The entries that follow include a run beginning at the line with "Viewport: 1200px width, 657px height." and ending at the line with "Click Start new STM32 project tile"; restate that run word for word and leave the rest out.

--- Given records Enclosed Below ---

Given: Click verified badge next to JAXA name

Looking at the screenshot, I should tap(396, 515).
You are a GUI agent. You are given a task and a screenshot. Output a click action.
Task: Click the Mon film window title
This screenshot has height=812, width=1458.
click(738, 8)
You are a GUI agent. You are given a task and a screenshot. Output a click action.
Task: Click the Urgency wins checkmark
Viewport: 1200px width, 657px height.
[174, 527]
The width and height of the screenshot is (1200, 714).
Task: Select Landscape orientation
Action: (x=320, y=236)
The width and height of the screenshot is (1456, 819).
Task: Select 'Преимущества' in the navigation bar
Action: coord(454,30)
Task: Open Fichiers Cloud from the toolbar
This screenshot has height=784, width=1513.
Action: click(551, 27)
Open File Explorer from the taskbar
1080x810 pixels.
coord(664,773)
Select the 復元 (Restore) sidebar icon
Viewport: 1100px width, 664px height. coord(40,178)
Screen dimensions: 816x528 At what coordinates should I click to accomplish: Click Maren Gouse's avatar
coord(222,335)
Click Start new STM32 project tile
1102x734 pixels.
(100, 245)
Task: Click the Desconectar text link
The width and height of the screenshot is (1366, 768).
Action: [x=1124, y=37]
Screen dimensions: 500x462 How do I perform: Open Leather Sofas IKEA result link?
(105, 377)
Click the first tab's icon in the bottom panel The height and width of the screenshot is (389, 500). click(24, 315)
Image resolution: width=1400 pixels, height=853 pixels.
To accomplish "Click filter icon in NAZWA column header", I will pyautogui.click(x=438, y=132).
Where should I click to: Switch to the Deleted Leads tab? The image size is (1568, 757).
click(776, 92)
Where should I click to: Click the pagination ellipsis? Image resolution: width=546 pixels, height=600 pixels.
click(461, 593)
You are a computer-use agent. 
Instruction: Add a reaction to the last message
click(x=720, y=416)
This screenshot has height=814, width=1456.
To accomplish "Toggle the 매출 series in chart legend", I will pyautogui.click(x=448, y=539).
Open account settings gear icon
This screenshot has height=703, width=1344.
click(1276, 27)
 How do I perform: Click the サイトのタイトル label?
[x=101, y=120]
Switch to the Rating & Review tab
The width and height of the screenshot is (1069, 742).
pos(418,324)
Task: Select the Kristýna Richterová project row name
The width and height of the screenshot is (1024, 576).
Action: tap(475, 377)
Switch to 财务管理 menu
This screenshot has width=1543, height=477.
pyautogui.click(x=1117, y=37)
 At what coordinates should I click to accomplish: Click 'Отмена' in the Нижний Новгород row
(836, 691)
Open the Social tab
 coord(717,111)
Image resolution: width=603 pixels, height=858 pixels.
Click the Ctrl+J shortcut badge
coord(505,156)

--- End of Enclosed Given records ---

Answer space:
Viewport: 1200px width, 657px height.
[174, 527]
The width and height of the screenshot is (1200, 714).
Task: Select Landscape orientation
Action: (x=320, y=236)
The width and height of the screenshot is (1456, 819).
Task: Select 'Преимущества' in the navigation bar
Action: coord(454,30)
Task: Open Fichiers Cloud from the toolbar
This screenshot has height=784, width=1513.
Action: click(551, 27)
Open File Explorer from the taskbar
1080x810 pixels.
coord(664,773)
Select the 復元 (Restore) sidebar icon
Viewport: 1100px width, 664px height. coord(40,178)
Screen dimensions: 816x528 At what coordinates should I click to accomplish: Click Maren Gouse's avatar
coord(222,335)
Click Start new STM32 project tile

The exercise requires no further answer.